▶ [Supplied text]:
---
This Concerning Tube Map Reveals The Noisiest Spots On The Underground

Alex Landon Alex Landon - Editor

Tube noise

Find out where the hellish noise of train meeting rail is worst – thanks to science!

Let’s be honest, peace and quite don’t exist on the London Underground, between the endless rush of commuters and the ear-splitting screech of the rails. Still, the problem of noise on the tube has always come second to a myriad of issues (no air conditioning, overcrowding, etc), until the arrival of this tube noise map. Shall we dive in and see the damage?

(In other depressing tube map news, check out this one about house prices.)

Tube noise

Put together by hearing-concerned organisation EAVE, the tube noise map is rather damning, with a good 40% of the map reaching decibel levels for which hearing protection is recommended or mandatory. The worst offenders are the deep tube lines, with the Northern, Victoria, and Jubilee scoring particularly badly. (Check out the full map here.)

See also: the Tube map in 2040 is going to be WILD.

The noisiest stretch of tube? That’s out east, with the Canary Wharf to North Greenwich route clocking in at a skull-splitting 96 decibels – that’s roughly the same as standing next to a motorcycle at top volume. Other high-scoring spots include the Camden Town to Kentish Town route, at 95 decibels, and the least favourite part of my commute: Euston to Camden Town, at a madness-inducing 94dB. All work and high noise levels make Alex a dull boy.

See also: this lovely literary tube map shows off London’s best books.
---
▶ [Source excerpt]:
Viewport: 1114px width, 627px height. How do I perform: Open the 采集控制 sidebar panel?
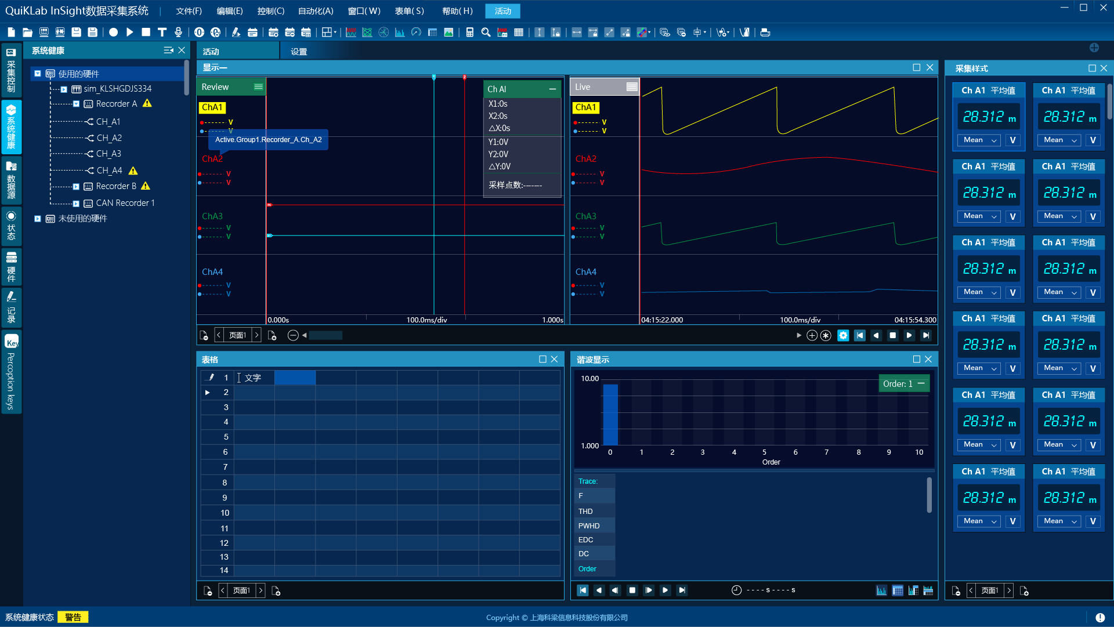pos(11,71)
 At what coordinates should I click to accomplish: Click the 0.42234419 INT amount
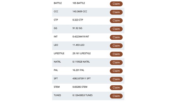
---
▶ [Short task 1]: In the tube noise article, repeat word for word the passage from "Alex Landon Alex" to "see the damage?".
▶ [Short task 2]: According to the tube noise article, which stretch of the Underground is the noisiest, and how loud is it?

▶ [Exercise response 1]:
Alex Landon Alex Landon - Editor

Tube noise

Find out where the hellish noise of train meeting rail is worst – thanks to science!

Let’s be honest, peace and quite don’t exist on the London Underground, between the endless rush of commuters and the ear-splitting screech of the rails. Still, the problem of noise on the tube has always come second to a myriad of issues (no air conditioning, overcrowding, etc), until the arrival of this tube noise map. Shall we dive in and see the damage?

▶ [Exercise response 2]: Canary Wharf to North Greenwich, at 96 decibels.